18 Nisan 2016 günü Esra ve Meral’e destek için gelenler Bakırköy Kadın Cezaevi önünde yarın-öbür gün çıkacaklar, sonra kim bilir hangi barış hareketine öncülük edecekler, kan-ölüm-yıkım ve silah yüklü topraklara gidip barış nöbeti tutacaklar. Olacak iş değil. Vatandaşlıktan çıkarırsın yeni bir pasaportla çıkarlar karşına; dünyanın çeşitli yerlerinde akademik kurumlar onlara kapılarını çoktan açtı bile. Sen istemesen onları kapışacak bir dolu ünlü akademik kurum var dünyada- hem de en iyi koşullarda.
ABD’nin neredeyse tek bağımsız radyosu (National Public Radio da bağımsız, derler, ama nereye kadar?) Demokrasi Now (Demokrasi Şimdi) kurucu ve sunucusu Amy Goodman demişti: “Hareketler fark yaratır” o minvalde bir şey. (Movements matter)
Türkiye’nin çok çeşitli barış hareketleri de fark yaratacak- barış getirecek, yarın değil belki, ama yakında. İktidarlar endişeleriyle bekleye dursun vicdani redcilerden Barış Meclisi'ne, Barış için Kadın Girişimi’nden barış isteyenlere, Barış Bloku’ndan Barış için Kadın Koordinasyonu’na, Kocaeli Barış Platformu’ndan Barış İçin Edebiyatçılar İnisyatifi’ne, Barış İçin Avukatlardan Barış İçin Hukukçulara, Barış İçin Vicdani Redcilerden, Barış isteyen fotografçılara, Barış İçin Herkes’ten Barış İçin Gazetecilere, Barış için Yayıncılardan Barış İçin Ekoloji Aktivistlerine, Barış İçin Müzisyenlerden Barış İçin Sağlıkçılara, Halk Kazanacak’tan Çocuklar İçin Barış Girişimi’ne...
Say say bitmez... Erdoğan ve Davutoğlu beyler mikrofonlardan, radyolardan her saat başı, en yüksek desibellerinde haber saatlerini doldurup boşalttıkça, saat başı yeni bir barışçılar grubu oluşuveriyor.
Tek tek sayarken kimi unuttum bilmiyorum artık! Aman kızmayın: adresim aşağıda, ya da yukarıda bir yerde; hemen yazın.
“Barış İçin Özgürlük Nöbeti” var bir de, dakikaları geriye sayıp duruyor, 22 Nisan saat 14:00’e kadar şu an, (19 Nisan sabahı, saat 11:35 civarında) 3 gün 2 saat 25 dakika ve 40 saniye var.

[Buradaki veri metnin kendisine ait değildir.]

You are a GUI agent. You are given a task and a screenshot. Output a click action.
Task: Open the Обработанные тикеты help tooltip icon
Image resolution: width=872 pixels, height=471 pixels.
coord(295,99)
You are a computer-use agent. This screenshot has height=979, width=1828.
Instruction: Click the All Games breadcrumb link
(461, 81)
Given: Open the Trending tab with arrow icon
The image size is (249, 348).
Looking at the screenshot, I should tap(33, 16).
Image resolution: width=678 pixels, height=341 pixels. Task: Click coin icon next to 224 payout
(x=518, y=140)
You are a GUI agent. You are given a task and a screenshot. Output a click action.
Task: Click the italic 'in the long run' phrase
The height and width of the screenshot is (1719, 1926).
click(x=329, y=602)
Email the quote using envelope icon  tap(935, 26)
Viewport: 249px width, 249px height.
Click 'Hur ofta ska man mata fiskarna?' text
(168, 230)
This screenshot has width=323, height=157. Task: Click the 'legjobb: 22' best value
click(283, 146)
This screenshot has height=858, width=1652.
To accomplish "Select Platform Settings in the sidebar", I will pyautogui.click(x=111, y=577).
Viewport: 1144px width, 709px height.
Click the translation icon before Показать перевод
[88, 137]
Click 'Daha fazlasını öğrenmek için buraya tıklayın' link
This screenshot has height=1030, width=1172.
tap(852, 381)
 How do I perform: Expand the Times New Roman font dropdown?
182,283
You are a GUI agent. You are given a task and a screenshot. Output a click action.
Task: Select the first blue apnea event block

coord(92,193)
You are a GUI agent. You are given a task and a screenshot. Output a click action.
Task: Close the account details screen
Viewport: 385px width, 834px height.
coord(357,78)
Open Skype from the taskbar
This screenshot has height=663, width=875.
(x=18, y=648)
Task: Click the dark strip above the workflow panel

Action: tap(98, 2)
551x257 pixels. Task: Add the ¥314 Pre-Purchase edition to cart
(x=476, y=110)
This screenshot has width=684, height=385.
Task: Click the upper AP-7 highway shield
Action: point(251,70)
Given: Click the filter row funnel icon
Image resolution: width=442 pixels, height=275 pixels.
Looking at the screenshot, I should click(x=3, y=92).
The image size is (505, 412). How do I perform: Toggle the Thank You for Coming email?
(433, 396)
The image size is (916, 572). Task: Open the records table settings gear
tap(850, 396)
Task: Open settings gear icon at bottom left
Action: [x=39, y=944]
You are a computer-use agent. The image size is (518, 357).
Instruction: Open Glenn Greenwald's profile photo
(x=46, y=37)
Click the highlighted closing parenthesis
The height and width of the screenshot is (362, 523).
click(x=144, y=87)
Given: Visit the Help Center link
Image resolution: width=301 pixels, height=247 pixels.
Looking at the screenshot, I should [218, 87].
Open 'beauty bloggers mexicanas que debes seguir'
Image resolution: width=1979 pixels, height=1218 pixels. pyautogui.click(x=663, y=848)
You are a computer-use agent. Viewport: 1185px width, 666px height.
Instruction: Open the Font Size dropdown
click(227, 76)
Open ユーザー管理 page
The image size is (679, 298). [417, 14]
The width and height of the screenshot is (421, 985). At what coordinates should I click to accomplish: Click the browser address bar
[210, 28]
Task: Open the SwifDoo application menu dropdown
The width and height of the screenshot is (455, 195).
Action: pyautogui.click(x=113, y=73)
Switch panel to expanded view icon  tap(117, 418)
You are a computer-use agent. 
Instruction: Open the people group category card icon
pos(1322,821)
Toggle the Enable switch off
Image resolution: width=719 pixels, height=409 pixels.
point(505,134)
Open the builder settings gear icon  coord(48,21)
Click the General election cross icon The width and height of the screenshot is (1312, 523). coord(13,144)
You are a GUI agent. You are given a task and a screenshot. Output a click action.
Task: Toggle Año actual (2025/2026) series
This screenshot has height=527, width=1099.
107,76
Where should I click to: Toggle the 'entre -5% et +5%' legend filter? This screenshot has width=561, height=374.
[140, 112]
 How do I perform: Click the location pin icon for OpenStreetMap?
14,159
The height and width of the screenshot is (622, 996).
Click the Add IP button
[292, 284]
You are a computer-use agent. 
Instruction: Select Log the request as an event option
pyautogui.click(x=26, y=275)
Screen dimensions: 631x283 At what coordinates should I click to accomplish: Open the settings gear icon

Not 1: 9 Nisan 2016 Cumartesi günü ta Eskişehir’den kalkıp Silivri’ye Barış Akademisyenlerinden tarihçi Doç. Muzaffer Kaya ve Matematikçi Doç. Dr. Kıvanç Ersoy için Osmangazi Üniversitesi'nden gelenleri yazmayı unutmuşum geçen hafta. Nasıl unuturum! Çok üzüldüm. Suçum affola. Anadolu Üniversitesi’nden gelenler ile birlikteydiler. Birlikte şarkılar söylediler.
Not 2: Bu arada matematikçi Kıvanç Ersoy’un Cumhuriyet gazetesinde 19 Nisan’da yayımlanan hikayesinin birinci bölümünü mutlaka okuyun. Çok hoş. Devamı da yarın.